The most memorable reading experience I've ever had came when I was about ten years old.  My family came into a new edition of Alice in Wonderland.  I knew of the book.  I'd seen a couple different Alice movies.  But I'd never read the book.  The illustrations intrigued me.  The advertised weirdness interested me.  I set myself up on the couch and started reading.  It was Thanksgiving break.  Snowy outside.  Smelled nice and foody inside.  And I only left the couch to eat.  I was there for something like ten hours.  Everybody else doing puzzles, watching football, playing computer games.  Me reading.  And reading.  And reading.  It was amazing.  And not because I was ten and demonstrated a ten-hour attention span; amazing because I was interested, into it, excited--it was cool!

Since then, there have been a number of other books I've read in one sitting: Call it Courage, Ender's Game, and The Hobbit, to name a few of the other most-memorable.  However, and while all excellent, they are not necessarily the best books I've ever read.  But the experience of ditching, at least temporarily the microscope for the macroscope is fascinating.  The experiences--slow versus fast--are entirely different.

  1. Pick a day for utter and complete selfishness and mark the calendar (don't have a calendar? make a poster with the date, the book title, and your signature and hang it on your wall; take a picture and email it to me);
  2. erase all obligations, cancel all appointments, turn off all phones, touch not your computer (not even with your wee little eyeballs);
  3. pick a book you haven't read (making sure it's one you got on good authority and will not slowly poison you through the skin of your hands over the half-a-day (+) you'll be holding on to it);
  4. do all grocery shopping and food prep and caffeine procuring IN ADVANCE (plan well);
  5. read;
  6. report back here.
Actually, REPORT HERE NOW, if you don't mind.  Two things you may include (1 for those who will do it; 2 for those who won't): 1, what book will you be reading and when will you read it; 2, what book would you read if you were willing (and/or able) to take the challenge?


Already done it?  What'd you read?  


  1. Arg, I don't know if I have time for this. Can I take a rain-check for some day in the summer? Btw, how on Earth did you read "The Hobbit" in one sitting!?!?! Actually, I pretty much read "The Deathly Hallows" in one sitting, except for 5-6 hours of sleep between, so I guess I can see it. I've also done "Candide", "The Woggle-Bug Book", and "The Wind in the Willows" this way recently. I find that I miss more of the philosophical/literary tricks, but enjoy the story more. You're right. It's totally different reading.

  2. I did L'Inferno in one sitting and then The Odyssey later than same week in one sitting--both assignments for the same class. It was nuts. Unfortunately the assignment had the opposite effect I would have otherwise hoped for. They made me mad! Though L'Inferno interested me enough that not long after I went back and read it again. That was a pretty stupid book (stupid of the teacher) to read that fast. I'm sorry, but unless you're a true scholar of Italian history, you're just not going to "get" Any of the Divine Comedy in one sitting.

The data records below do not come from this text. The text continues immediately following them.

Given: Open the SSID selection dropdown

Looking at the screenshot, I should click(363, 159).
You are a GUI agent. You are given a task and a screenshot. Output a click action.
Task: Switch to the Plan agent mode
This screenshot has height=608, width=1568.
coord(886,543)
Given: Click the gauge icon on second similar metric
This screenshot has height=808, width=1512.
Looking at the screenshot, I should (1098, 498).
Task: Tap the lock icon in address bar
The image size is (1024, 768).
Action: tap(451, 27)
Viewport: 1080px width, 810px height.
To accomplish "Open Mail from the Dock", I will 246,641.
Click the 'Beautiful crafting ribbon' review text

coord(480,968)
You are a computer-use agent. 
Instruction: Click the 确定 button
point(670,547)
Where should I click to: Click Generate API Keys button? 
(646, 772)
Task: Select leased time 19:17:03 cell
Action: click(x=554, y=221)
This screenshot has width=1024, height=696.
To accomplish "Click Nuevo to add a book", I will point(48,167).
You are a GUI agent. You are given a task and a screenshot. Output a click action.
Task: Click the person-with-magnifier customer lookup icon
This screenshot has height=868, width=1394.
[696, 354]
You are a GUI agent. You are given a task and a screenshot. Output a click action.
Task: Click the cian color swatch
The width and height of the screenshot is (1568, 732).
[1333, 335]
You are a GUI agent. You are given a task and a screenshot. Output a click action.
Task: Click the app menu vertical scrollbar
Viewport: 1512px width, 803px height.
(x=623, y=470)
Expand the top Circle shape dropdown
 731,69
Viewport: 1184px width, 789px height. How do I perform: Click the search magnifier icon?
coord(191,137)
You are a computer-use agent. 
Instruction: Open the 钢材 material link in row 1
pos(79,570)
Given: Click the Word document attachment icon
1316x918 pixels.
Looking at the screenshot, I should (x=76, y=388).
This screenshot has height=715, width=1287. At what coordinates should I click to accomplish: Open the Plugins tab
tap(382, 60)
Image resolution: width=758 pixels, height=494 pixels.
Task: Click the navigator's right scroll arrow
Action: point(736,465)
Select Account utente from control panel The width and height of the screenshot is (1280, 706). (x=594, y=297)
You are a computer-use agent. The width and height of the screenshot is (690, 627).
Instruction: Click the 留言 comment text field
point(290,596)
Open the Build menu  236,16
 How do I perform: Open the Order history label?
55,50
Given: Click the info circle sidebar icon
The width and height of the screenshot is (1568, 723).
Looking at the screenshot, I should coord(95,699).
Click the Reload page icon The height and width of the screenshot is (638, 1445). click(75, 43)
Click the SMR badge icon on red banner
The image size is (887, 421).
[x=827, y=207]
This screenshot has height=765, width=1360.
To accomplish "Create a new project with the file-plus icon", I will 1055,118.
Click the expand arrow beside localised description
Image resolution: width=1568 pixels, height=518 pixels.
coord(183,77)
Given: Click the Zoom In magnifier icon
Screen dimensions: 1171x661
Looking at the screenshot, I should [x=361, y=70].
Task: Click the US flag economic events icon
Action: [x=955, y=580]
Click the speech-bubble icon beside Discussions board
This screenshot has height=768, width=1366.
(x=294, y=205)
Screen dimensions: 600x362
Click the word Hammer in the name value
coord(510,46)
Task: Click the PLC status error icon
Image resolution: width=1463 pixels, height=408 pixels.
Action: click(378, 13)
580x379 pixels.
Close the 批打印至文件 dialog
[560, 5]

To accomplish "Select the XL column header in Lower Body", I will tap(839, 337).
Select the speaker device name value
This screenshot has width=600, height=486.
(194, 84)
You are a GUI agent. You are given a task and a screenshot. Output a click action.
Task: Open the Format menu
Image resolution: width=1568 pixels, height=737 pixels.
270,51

  3. Umm... no. Italian history as well as many other fields. That is absurd. I don't even know that it would be that advisable for "The Odyssey".

  4. No. I would not advise "The Odyssey" in a day. It's not a favorite of mine, though I'm glad I read it back then.

    The class we my "Humanities 101" class my freshman year. It was TERRIBLE! Correction: the teacher--the teacherS, really (two semesters were required for my generals, and there was a new teacher second semester) --was terrible. And considering the other works we read in that semester (I don't remember more than the fact that they were short and simple), there was NO REASON not to put either of those books at the end and write more time for the reading (among other things) of ONE OF THE GREATEST BOOKS OF ALL TIME into the syllabus. It was silly.